The history of cannabis is fraught with smear campaigns and negative propaganda. Many antiquated associations of cannabis consumers remain prevalent throughout pop culture and politics, despite growing tides of evidence to the contrary.

For example, when you use the word “pot” to describe cannabis, it typically conjures stereotypes of headshops and stoner culture. And while stoners are a subculture of cannabis, they aren’t the prevailing representation of what cannabis culture and the cannabis industry has become. I mean, many legal weed shops look more like Apple stores aimed at education and assisting those with medical ailments.

This is why The Fresh Toast, as a guiding principle, doesn’t use “pot” when we write about cannabis. We don’t want those negative “stoner” associations to distract from the important work of the cannabis revolution.
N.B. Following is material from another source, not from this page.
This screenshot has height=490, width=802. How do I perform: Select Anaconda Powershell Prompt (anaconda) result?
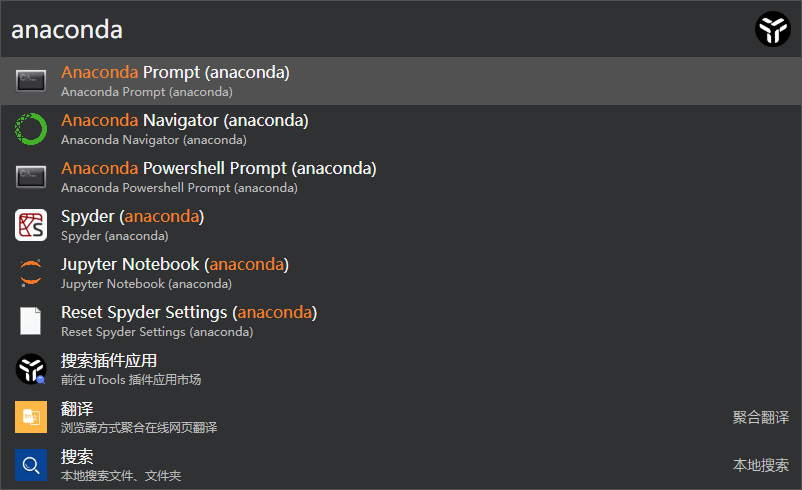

But now Alejandro Albo of NowThis News has produced a video explaining the historically objectionable roots of the term “marijuana.” He believes those roots should be enough reason for you to never say the word “marijuana” again.

“Now the word itself isn’t inherently racist. But it was used by prohibitionists to exploit racism and xenophobia. So by using the ‘M word,’ you’re ignoring a long history of oppression against Mexican immigrants and African Americans,” Albo says.

He later dives into the earlier history of cannabis in America, explaining how it was consumed by the “American elite” since the 1840s, often sold as over-the-counter medication to treat symptoms like insomnia, migraines, and rheumatism (sound familiar?). But when millions of Mexicans migrated to the U.S. after the Mexican Revolution in the early 1900s, they brought “marihuana” with them.

These Mexicans would smoke it casually and regularly, which was reason enough for Harry Aslinger, the director of the Federal Bureau of Narcotics from 1930 to 1962, to launch the original War on Drugs.

“Anslinger believed marijuana influenced Black and Brown people to commit murder and other violent crimes,” Albo explains. “Which is ridiculous because all I see people do when they smoke is sit on their couch, watch TV, eat munchies, and fall asleep.”

“So his solution was to launch a vicious propaganda campaign against marijuana and associate it with all inferior races and social deviants. Anslinger traveled across the country to convince people that marijuana was something that was invading the U.S. He even pronounced the drug as ‘marihuana’ to make it sound Hispanic and foreign and scary to white people.”

Anslinger’s campaigns were instrumental in convincing Congress to pass the Marihuana Tax Act of 1937, which was the first step to cannabis sales and usage becoming illegal. Efforts made by Anslinger will be familiar to anyone who has listened to the rhetoric of Attorney General Jeff Sessions, though many activist groups and media have helped counteract the spread of such miseducation.

While Albo contends that “marijuana lost its prejudice bite years ago,” he asserts that “you can’t ignore the racial implications of its introduction to the American lexicon.”

That much we agree with. However, some words’ meanings change over time. Marijuana is, in many ways, distant from its racially contentious roots. Though it’s important to remember it as representative of how cannabis prohibition was started as a racially motivated action, it doesn’t mean the word “marijuana” is still used in such a derogatory way, like “pot” can be.

As always, to play it safe, referring to the plant as “cannabis” remains the most technically correct method. Just don’t forget the complicated history of where marijuana came from.